FEINBERG, Chief Judge:

ILGWU National Retirement Fund (the "Fund") and two of its trustees appeal from a judgment of the United States District Court for the Southern District of New York, Bernard Newman, senior judge of the United States Court of International Trade, sitting as a district court judge by designation, dismissing, after a bench trial, the Fund's complaint against Levy Bros. Frocks, Inc., a New York corporation now dissolved (the "Corporation"). Appellants seek to recover from the Corporation "withdrawal liability" in the sum of $277,881, plus interest, liquidated damages, costs and attorneys' fees, allegedly due the Fund pursuant to the Employee Retirement Income Security Act of 1974 ("ERISA"), 29 U.S.C. Sec. 1001, et seq., as amended by the Multiemployer Pension Plan Amendments Act of 1980, 29 U.S.C. Sec. 1381, et seq. (collectively, "MPPAA"). The Fund is an employee pension benefit plan and a multiemployer plan within the meaning of 29 U.S.C. Secs. 1002(2) and (37).

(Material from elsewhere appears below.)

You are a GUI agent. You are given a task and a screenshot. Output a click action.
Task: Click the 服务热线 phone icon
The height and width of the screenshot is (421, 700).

This case presents the question of whether under MPPAA the Corporation must arbitrate its defense to withdrawal liability that it was not bound on and after the effective date of MPPAA by a contract to contribute to the Fund, in order to preserve that defense for ultimate judicial review. For the reasons given below, we conclude that MPPAA does require the Corporation to raise such a defense in arbitration. We therefore reverse the judgment of the district court and remand the case for further proceedings.

I. Statutory Framework

Before turning to the facts, it is useful to summarize the statutory framework governing this case. MPPAA was enacted by Congress in September 1980 for "[t]he primary purpose of ... protect[ing] retirees and workers who are participants in [multiemployer] plans against the loss of their pensions." H.R.Rep. No. 96-869, Part I, 96th Cong., 2d Sess. 51 (1980) ("House Report"), reprinted in 1980 U.S. Code Cong. & Ad. News 2918, 2919. In particular, Congress was concerned that as of 1980:

(1) the magnitude of the risk and the potential exposure of the [multiemployer plan] system are intolerably high; and (2) existing law and particularly the plan termination insurance provisions are inadequate to assure financially sound multiemployer plans, may accelerate declines and further weaken and hasten the termination of financially weak plans.... [T]here are serious defects in current law which undermine the benefit security of multiemployer plan participants.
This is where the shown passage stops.